Directions:
What is needed is an exact transcription of the line containing "Instruction: Click the" and every line after it through the end of the entries below, with no pictures.

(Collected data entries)
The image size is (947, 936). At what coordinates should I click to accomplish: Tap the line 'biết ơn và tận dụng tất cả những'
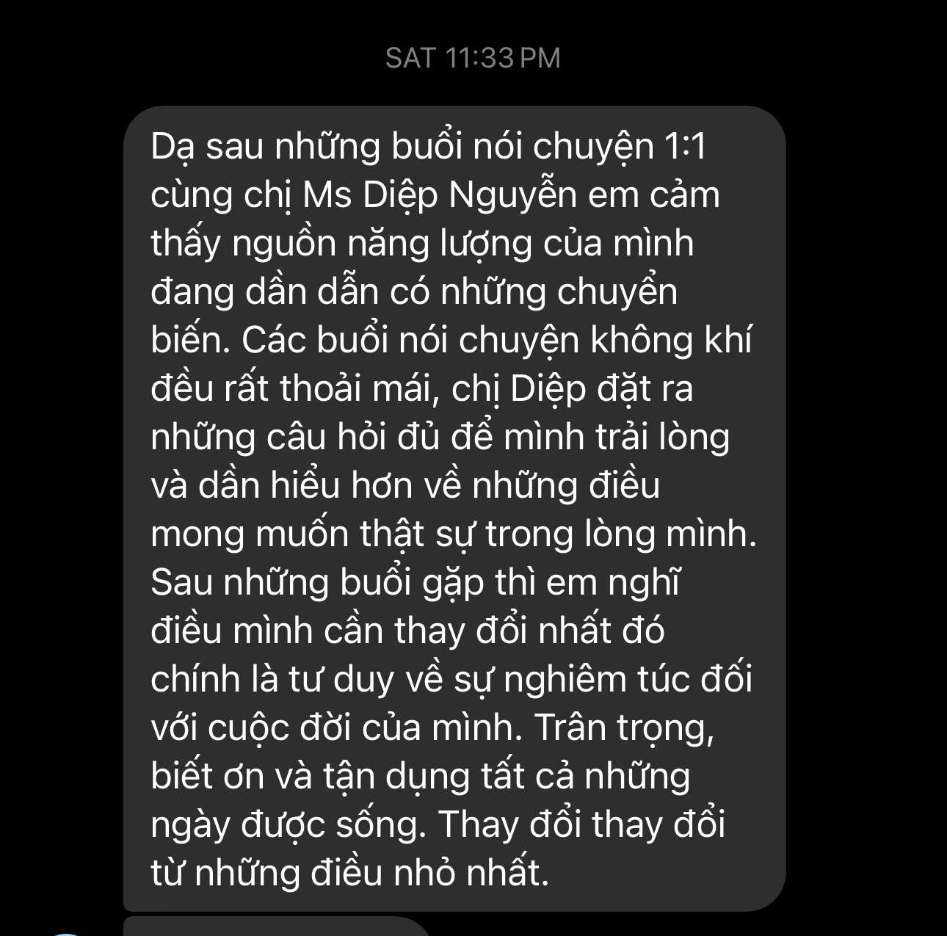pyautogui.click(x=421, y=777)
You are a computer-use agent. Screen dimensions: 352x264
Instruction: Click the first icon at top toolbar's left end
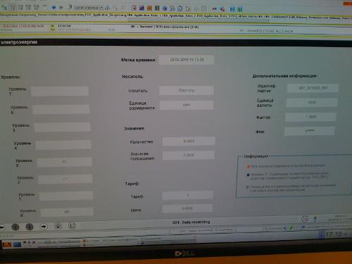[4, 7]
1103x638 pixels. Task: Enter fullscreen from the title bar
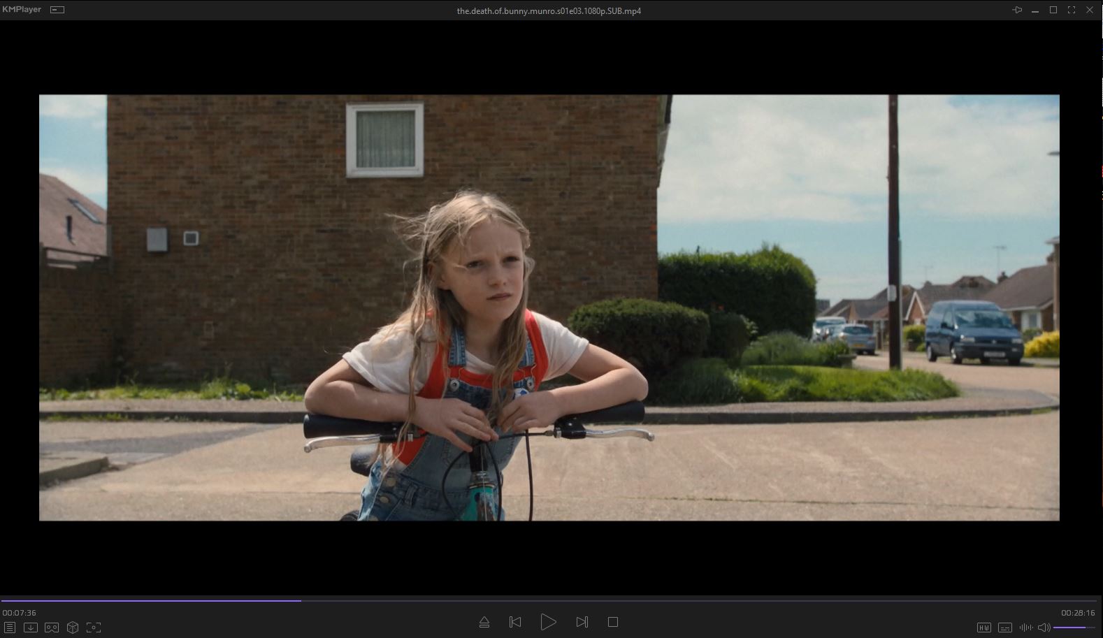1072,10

Result of the task:
Instruction: Click the first icon at top toolbar's left end
[4, 7]
1103x638 pixels. Task: Enter fullscreen from the title bar
1072,10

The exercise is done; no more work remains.